Чепуха! Эйвери открыл книгу и начал перелистывать страницы, уставившись невидящим взором на поток лишенных смысла слов. Он просто склонен излишне все романтизировать. Очень скоро Милл-Хаус станет его собственностью, как это и должно было произойти с самого начала. Разумеется, он позаботится о том, чтобы Лили ни в чем не нуждалась — с ее согласия или без, — и спокойно заживет здесь, подыскав себе какую-нибудь достойную супругу, у которой не будет ни темных волос, ни черных как ночь глаз, ни губ, словно созданных мечтой художника, и которая народит ему целую стайку бледных худосочных ребятишек…
Неожиданно со стола ему на колени упало какое-то письмо. Эйвери посмотрел на его потрепанные края, на потертости, образовавшиеся в тех местах, где оно было сложено, на пятна грязи, оставшиеся на бумаге после путешествия через три континента, и осторожно взял его в руки. Конечно же, оно было от нее. Он возил его с собой повсюду с того самого дня, когда впервые его прочел. Тихо выругавшись, он вскочил с кресла. Сложенный лист бумаги выпал из его онемевших пальцев. Он схватил книгу и с силой швырнул ее через всю комнату.
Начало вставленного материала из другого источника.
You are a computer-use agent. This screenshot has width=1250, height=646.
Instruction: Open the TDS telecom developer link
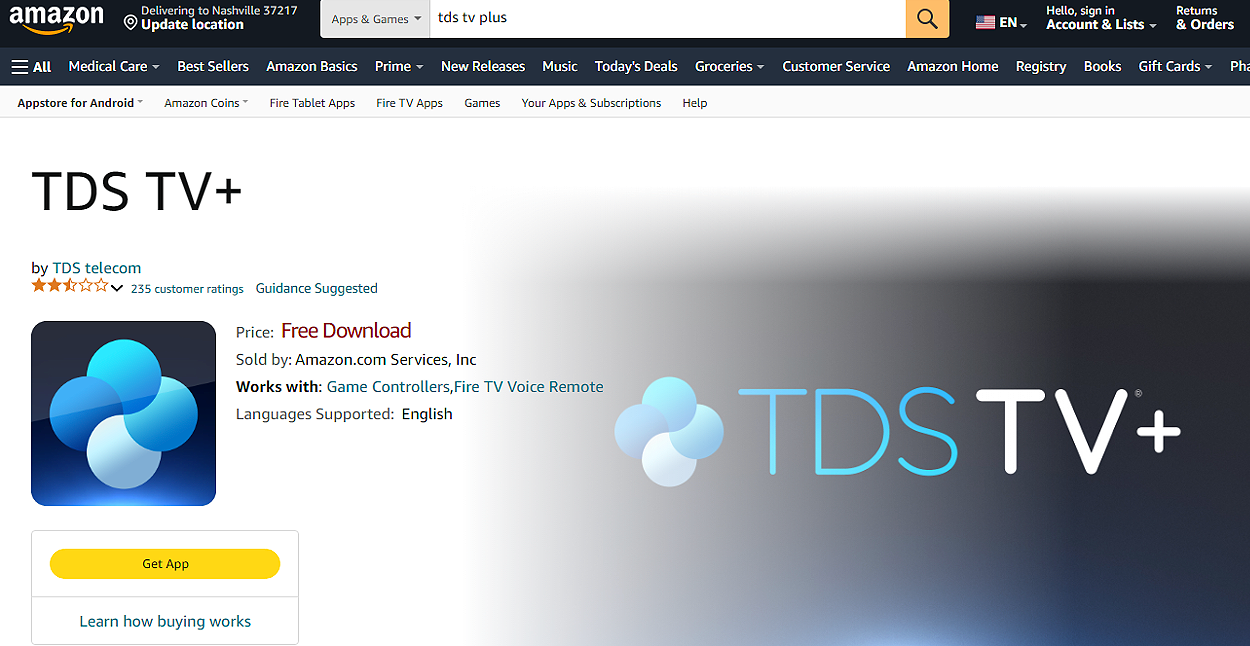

Он не мог здесь больше оставаться. Даже несмотря на то что Лили не было рядом с ним, он все равно ощущал ее присутствие — в строках этого письма, в воздухе, которым она дышала, в своей душе, в своем теле и в своем сердце.
Эйвери шагнул к двери, чтобы догнать ее и силой вернуть назад, заставить ее сказать ему хоть слово на прощание, но только, ради всего святого, не бросать его вот так!
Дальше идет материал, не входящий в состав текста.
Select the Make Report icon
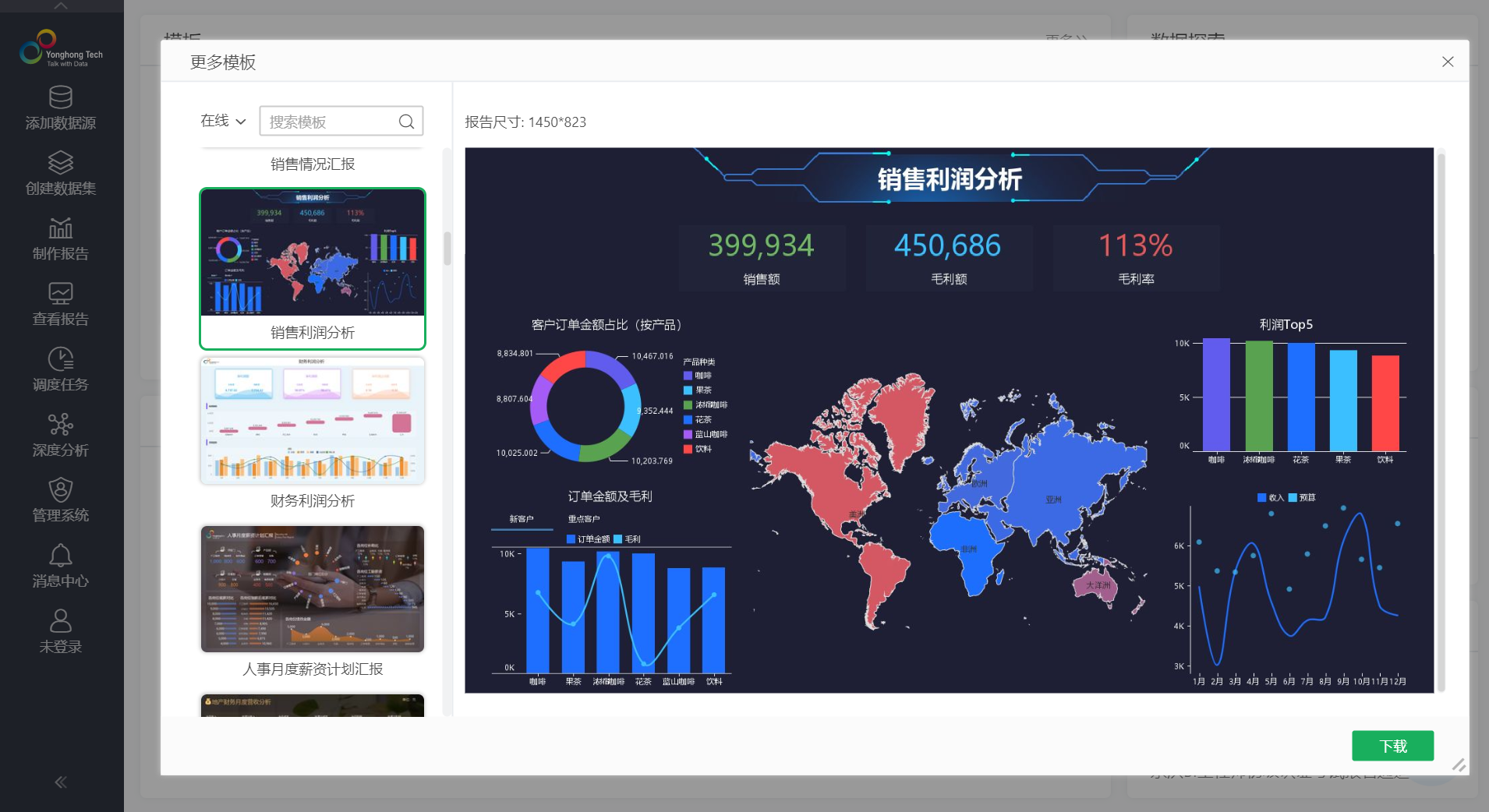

Он рывком распахнул дверь — и увидел Лили.
Чувствуя, что отвага вот-вот покинет ее, девушка нашла наконец предлог, чтобы вернуться сюда. Нужно было проследить за тем, чтобы ему подали обед, а ей не хотелось лишний раз беспокоить Мери или Кэти…
— Я никогда не переставал думать о вас.
Она услышала его голос, и земля вдруг начала уплывать у нее из-под ног. Должно быть, она просто видела чудесный сон, один из тех, от которых так не хочется пробуждаться. Выразительное лицо Эйвери отражало глубокое волнение, голос стал низким и умоляющим. Она приблизилась к нему, слегка приподняв подбородок и пытаясь прочесть по глазам его мысли.
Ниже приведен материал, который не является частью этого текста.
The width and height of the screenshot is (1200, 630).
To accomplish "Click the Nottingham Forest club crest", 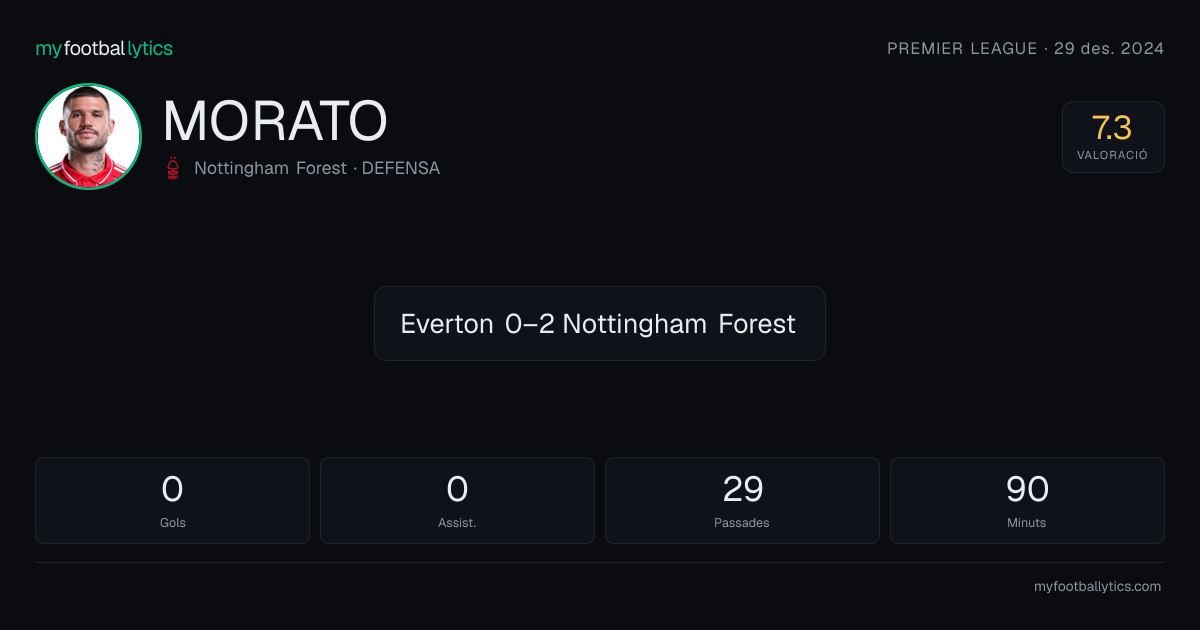I will (x=174, y=168).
— Я… — Он обратил взор к небу, как бы за поддержкой — или вдохновением. — Мне чертовски хочется вас поцеловать.
Меньше всего Лили ожидала услышать эти слова. Она зачарованно смотрела на него и даже бессознательно подошла к нему еще ближе, влекомая какой-то таинственной магнетической силой. Словно в ослеплении, затаив дыхание, она нетерпеливо ждала следующего мгновения. Она казалась себе чужой в собственном теле, чувствуя, как тревожно бьется сердце в ее груди, и прислушивалась к своему частому прерывистому дыханию. Обещание, содержавшееся в его словах, вместе с неприкрытой страстью в его взоре начисто лишили ее воли, и теперь она стояла перед ним, забыв о всякой гордости, готовая ответить на любое его желание, любую просьбу.